I accept that this Court has power to grant an injunction to prevent a removal under s.16 but not in a case such as the present where the originating application of relief has been abandoned and where what is sought is a declaration in respect of a process that is precluded under s.197C from impeding an officer’s duty to remove, as soon as reasonably practicable, an unlawful non-citizen under s.198. I take into account, in that regard, that under s.197C(1) for the purpose of s.198 it is irrelevant whether Australia has non-refoulement obligations in respect of an unlawful non-citizen.
The ordinary meaning and effect of s.197C is that the ITOA process, the subject of the identified alleged decision in this case, is irrelevant to the duty imposed under s.198. It is in these circumstances that it is clear that there is no decision within s.476 of the Migration Act invoking this Court’s jurisdiction. I accept that, in light of s.197C, the attempt to obtain injunctive relief against removal can properly be regarded as not a bona fide invocation of this Court’s jurisdiction, as the application is hopeless.
Being merely a colourable invocation of alleged injunctive jurisdiction, I am satisfied this case falls within the principle identified by Gibbs J in R v Cook; ex parte Twigg (1980) 147 CLR 126 and that this Court has no jurisdiction in respect of the amended application.
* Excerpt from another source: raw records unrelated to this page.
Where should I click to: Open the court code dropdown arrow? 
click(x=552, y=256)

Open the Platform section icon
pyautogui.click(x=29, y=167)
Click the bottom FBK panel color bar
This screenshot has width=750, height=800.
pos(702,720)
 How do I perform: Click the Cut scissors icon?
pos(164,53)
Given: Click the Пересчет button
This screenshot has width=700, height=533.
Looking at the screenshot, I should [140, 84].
Even if I were persuaded that there was something other than colourable jurisdiction or merely colourable jurisdiction, there is no substance in any of the grounds identified in the application. The alleged breach of the Privacy Act1988 does not give rise to the migration decision or any entitlement to relief under the Migration Act.
The alleged contravention of s.336E is without substance and, on the material before this Court, it is clear that it was an accidental disclosure that occurred of limited information. There is no substance in the allegation of contravention of s.336E nor, in any event, does a contravention of s.336E give rise to any consequence for the applicant in the present case. It is clear that only very limited information was the subject of release. In this case, the Court has the benefit of the abridged KPMG report which makes clear that the letter dated 12 March 2014 accurately identified the very limited nature of the disclosure that occurred.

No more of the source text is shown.